On 28/07/2025 12:06, Tobias Burnus wrote:
Hi Andrew,
Andrew Stubbs wrote:
+static bool
+gcn_v_cmp_insn_p (attr_type type)
+{
+ return type == TYPE_VOPC || type == TYPE_VOP3A;
}
There are many vop3a encoded instructions. I don't understand how this
uniquely identifies v_cmp instructions?
It doesn't - how about an attribute variant?
This part is fine now, thanks.
+ /* CDNA3: VALU writes VGPR/VCC: v_readlane, v_readfirstlane,
v_cmp,
+ v_add_*i/u, v_sub_*i/u, v_div_*scale - followed by:
+ - VALU reads SGPR as constant requires 1 waite state
+ - VALU reads SGPR as carry-in requires no waite state
+ - v_readlane/v_writelane reads SGPR as lane select requires
4 wait
+ states. */
+ if (TARGET_CDNA3_NOPS
+ && (prev_insn->age + nops_rqd) < 4
+ && prev_insn->unit == UNIT_VECTOR
+ && (get_attr_laneselect (prev_insn->insn) == LANESELECT_READ
+ || gcn_v_cmp_insn_p (prev_insn->type)
+ || prev_insn->type == TYPE_VOP2
+ || prev_insn->type == TYPE_VOP3B)
+ && hard_reg_set_intersect_p
+ (depregs, reg_class_contents[(int) SGPR_REGS]))
Is it necessary to check all those attributes? "prev_insn->unit ==
UNIT_VECTOR" together with the register dependency check is enough to
establish "VALU reads SGPR". Is this attempting to rule out the carry-
in instructions?
The depregs is to check whether the write followed by read affects the
same SGPR register. – I have not tried to handle the kind of register
usage so far (carry in vs. constant; lane-select vs other use).
Otherwise, idea is to handle 'VALU writes' by the listed insn, only. I
am not sure whether restricting it to the subset of "v_readlane,
v_readfirstlane, v_cmp, v_add_*i/u, v_sub_*i/u, v_div_*scale" makes
sense or not – as that list covers a large portion of the VALU write insns.
The comment doesn't match and the condition looks wrong though.

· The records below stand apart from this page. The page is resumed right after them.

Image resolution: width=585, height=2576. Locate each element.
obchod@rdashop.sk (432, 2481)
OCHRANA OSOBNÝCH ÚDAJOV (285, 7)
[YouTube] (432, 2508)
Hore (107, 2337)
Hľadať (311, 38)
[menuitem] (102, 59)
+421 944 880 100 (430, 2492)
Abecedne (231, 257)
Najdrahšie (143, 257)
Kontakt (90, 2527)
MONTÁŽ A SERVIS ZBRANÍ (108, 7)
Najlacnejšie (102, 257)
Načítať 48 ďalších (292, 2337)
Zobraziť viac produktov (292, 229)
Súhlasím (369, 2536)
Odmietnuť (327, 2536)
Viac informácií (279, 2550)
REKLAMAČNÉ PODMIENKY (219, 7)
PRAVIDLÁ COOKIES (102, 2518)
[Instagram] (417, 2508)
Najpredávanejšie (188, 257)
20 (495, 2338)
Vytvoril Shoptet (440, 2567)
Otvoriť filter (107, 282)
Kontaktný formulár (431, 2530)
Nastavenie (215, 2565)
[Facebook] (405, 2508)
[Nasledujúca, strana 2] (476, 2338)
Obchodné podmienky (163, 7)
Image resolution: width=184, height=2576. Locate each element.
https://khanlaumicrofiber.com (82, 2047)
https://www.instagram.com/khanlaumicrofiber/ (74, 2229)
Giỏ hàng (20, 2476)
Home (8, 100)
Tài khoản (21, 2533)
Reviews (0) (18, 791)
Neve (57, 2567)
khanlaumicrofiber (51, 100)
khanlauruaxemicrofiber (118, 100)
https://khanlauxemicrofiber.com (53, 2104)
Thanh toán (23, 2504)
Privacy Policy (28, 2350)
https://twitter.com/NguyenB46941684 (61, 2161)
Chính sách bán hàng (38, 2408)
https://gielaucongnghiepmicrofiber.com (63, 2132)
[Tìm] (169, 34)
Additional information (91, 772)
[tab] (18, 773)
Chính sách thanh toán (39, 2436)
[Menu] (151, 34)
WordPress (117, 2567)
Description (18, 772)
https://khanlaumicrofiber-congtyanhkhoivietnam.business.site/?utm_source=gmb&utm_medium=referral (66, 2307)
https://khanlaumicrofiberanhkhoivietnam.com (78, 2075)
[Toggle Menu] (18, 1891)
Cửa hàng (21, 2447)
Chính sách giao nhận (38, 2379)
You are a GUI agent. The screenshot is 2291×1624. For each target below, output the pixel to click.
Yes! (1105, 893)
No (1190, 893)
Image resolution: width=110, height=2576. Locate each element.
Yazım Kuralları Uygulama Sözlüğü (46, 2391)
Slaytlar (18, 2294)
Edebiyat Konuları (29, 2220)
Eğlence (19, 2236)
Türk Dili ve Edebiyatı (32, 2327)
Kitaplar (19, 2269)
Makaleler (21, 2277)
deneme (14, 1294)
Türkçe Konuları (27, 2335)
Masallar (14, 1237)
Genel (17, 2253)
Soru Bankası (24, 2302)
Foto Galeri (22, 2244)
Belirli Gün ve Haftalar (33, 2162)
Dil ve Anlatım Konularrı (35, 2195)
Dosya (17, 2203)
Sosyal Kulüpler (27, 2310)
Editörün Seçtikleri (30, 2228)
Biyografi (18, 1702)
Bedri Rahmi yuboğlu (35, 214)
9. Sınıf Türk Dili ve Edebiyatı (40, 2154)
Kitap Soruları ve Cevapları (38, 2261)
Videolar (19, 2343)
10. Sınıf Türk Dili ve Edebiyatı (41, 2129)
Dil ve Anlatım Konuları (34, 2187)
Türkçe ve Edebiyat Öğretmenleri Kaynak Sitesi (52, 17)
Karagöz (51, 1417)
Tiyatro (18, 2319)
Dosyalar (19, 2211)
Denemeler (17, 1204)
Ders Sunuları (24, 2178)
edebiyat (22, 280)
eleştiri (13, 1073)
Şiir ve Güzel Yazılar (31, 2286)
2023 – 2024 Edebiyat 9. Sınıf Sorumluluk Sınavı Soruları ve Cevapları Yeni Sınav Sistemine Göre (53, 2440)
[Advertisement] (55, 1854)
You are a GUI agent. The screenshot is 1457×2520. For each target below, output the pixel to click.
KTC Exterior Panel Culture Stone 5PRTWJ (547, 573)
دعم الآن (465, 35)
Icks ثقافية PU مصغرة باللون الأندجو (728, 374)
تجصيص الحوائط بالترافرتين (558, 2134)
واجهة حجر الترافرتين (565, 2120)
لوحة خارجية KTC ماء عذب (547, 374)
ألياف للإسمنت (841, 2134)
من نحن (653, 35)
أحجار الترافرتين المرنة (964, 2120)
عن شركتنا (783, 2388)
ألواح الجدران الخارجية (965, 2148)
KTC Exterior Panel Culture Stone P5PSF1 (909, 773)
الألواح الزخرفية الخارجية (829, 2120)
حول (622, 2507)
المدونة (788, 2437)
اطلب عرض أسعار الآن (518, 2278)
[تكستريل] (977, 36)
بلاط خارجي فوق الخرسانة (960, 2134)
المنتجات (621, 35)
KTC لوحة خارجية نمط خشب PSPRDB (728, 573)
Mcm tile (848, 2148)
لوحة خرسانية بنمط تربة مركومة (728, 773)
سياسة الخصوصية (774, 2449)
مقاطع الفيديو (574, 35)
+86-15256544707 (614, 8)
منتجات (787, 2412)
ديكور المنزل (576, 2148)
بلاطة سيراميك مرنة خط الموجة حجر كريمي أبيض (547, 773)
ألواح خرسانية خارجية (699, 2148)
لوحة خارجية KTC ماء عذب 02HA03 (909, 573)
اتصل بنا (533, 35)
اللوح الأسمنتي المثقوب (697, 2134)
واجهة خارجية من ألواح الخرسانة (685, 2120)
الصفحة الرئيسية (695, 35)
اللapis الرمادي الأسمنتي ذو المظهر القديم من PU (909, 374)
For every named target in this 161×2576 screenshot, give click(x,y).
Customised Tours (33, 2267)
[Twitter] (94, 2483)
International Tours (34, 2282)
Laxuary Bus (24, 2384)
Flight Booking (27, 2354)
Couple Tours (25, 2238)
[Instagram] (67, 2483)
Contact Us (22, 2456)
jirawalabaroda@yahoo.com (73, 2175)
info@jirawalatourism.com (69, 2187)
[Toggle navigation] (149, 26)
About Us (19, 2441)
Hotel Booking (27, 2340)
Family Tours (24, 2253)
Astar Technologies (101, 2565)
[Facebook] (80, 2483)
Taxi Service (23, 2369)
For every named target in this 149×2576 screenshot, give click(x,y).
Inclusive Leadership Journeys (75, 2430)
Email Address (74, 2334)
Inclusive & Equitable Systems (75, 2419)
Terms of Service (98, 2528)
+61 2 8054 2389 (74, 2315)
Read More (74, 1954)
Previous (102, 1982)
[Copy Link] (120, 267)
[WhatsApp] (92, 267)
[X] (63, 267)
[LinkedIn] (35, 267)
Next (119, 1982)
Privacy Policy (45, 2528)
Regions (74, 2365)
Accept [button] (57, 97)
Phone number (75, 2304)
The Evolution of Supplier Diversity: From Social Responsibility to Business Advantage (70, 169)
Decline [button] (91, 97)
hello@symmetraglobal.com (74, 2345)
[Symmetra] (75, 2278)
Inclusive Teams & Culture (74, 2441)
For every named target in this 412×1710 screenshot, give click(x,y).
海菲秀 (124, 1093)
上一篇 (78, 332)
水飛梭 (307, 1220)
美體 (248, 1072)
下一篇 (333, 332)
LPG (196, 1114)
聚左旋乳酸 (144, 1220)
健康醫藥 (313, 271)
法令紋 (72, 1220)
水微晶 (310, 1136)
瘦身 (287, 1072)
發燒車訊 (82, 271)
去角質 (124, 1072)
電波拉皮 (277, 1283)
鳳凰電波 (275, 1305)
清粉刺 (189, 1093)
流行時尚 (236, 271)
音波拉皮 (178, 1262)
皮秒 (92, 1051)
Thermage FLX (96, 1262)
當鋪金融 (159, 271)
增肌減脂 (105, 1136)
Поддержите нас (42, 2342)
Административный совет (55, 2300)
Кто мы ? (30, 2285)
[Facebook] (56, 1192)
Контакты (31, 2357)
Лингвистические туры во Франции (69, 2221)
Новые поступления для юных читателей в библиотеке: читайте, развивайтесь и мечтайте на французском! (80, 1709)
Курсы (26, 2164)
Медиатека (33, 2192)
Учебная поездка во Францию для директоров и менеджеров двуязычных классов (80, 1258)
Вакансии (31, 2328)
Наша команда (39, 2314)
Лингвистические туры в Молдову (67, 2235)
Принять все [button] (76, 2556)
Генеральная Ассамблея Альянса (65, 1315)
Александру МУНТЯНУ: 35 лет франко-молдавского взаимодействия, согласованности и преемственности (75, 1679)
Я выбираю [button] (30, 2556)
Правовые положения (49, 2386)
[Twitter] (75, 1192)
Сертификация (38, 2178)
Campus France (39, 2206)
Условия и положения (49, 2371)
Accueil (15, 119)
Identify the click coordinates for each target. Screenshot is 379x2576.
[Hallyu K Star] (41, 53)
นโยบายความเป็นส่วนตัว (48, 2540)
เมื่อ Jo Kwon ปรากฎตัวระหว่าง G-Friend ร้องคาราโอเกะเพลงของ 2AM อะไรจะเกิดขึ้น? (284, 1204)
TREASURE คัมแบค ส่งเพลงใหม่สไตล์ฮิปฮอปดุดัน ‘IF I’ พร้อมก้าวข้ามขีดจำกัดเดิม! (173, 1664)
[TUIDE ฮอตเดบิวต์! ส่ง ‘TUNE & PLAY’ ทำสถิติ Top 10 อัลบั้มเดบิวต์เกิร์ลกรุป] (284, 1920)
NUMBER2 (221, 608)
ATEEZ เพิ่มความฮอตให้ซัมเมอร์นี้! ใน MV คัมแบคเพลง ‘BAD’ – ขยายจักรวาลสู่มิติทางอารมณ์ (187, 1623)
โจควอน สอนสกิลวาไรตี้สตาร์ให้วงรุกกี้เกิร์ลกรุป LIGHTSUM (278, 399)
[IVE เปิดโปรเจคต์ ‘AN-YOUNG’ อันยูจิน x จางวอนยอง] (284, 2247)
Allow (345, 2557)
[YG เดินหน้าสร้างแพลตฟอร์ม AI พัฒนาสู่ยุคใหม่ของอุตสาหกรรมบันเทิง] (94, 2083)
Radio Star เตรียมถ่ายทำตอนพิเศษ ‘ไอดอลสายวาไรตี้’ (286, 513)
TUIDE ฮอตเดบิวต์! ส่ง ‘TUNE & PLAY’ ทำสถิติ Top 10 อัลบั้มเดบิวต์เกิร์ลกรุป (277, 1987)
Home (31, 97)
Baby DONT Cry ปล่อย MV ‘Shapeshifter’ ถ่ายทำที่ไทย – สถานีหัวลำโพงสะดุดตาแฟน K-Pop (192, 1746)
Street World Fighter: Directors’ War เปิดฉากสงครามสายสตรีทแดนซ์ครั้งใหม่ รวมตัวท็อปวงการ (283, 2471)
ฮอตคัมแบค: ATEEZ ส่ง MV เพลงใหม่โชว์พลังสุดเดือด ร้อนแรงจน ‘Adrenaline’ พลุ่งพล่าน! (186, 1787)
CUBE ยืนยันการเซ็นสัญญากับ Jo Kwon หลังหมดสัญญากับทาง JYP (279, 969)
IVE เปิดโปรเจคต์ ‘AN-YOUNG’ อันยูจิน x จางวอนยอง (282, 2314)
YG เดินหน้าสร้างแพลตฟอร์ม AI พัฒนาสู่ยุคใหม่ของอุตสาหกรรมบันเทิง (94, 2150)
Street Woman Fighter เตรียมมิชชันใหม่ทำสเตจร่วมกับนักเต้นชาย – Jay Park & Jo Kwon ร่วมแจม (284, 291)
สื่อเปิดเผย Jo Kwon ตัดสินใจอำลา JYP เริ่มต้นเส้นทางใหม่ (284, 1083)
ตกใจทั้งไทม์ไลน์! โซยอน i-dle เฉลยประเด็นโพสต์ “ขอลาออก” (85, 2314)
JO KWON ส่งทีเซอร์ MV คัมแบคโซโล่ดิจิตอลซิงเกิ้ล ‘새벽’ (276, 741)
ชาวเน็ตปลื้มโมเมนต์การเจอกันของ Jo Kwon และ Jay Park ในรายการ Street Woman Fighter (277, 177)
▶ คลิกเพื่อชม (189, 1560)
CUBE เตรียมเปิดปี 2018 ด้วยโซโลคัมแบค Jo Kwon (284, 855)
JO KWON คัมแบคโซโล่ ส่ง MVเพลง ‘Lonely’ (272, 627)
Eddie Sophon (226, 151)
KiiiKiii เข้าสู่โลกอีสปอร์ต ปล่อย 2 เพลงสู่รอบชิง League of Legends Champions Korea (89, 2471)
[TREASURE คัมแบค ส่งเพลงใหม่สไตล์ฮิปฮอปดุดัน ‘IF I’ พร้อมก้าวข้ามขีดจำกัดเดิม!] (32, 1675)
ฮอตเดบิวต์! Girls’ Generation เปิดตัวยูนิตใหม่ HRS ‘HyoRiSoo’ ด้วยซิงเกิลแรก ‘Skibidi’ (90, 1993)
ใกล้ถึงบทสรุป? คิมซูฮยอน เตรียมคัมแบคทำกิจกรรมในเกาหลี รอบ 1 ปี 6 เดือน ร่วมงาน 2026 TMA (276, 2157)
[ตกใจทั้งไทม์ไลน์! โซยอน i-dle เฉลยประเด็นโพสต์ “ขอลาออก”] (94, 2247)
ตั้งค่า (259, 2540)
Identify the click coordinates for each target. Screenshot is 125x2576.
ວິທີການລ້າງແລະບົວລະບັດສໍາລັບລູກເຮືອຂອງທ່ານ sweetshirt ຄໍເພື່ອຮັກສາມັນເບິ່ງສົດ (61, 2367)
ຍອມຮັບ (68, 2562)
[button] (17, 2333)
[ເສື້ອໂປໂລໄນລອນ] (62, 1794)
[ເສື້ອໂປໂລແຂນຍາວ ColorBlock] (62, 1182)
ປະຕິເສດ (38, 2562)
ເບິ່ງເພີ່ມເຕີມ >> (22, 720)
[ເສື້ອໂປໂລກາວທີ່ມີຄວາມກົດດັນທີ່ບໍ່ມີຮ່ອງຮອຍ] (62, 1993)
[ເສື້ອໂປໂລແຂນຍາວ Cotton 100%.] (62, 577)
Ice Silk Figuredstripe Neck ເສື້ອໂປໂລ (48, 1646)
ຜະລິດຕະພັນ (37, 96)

+ /* CDNA3: VALU writes VGPR/VCC: v_readlane, v_readfirstlane, v_cmp,
+ v_add_*i/u, v_sub_*i/u, v_div_*scale - followed by:
+ - VALU reads SGPR as constant requires 1 waite state
+ - VALU reads SGPR as carry-in requires no waite state
+ - v_readlane/v_writelane reads SGPR as lane select requires 4 wait
+ states. */
I think you meant "VALU writes *S*GPR/VCC:".
+ if (TARGET_CDNA3_NOPS
+ && (prev_insn->age + nops_rqd) < 4
+ && prev_insn->unit == UNIT_VECTOR
+ && (get_attr_laneselect (prev_insn->insn) == LANESELECT_READ
+ || get_attr_vcmp (prev_insn->insn) == VCMP_VCMP
+ || prev_insn->type == TYPE_VOP2
+ || prev_insn->type == TYPE_VOP3B)
+ && hard_reg_set_intersect_p
+ (depregs, reg_class_contents[(int) SGPR_REGS]))
"VALU writes SGPR" is recognized by:
unit == UNIT_VECTOR
&& hard_reg_set_intersect_p
(depregs, reg_class_contents[(int) SGPR_REGS]))
Although, to include VCC it should probably be SGPR_SRC_REGS.
The text does continue to list some instructions, but it's pretty much
all of the ones that can write to SGPRs. The part I don't understand is
"as constant": the ISA manual only really uses the word "constant" for
literal values in the instruction encoding, not registers.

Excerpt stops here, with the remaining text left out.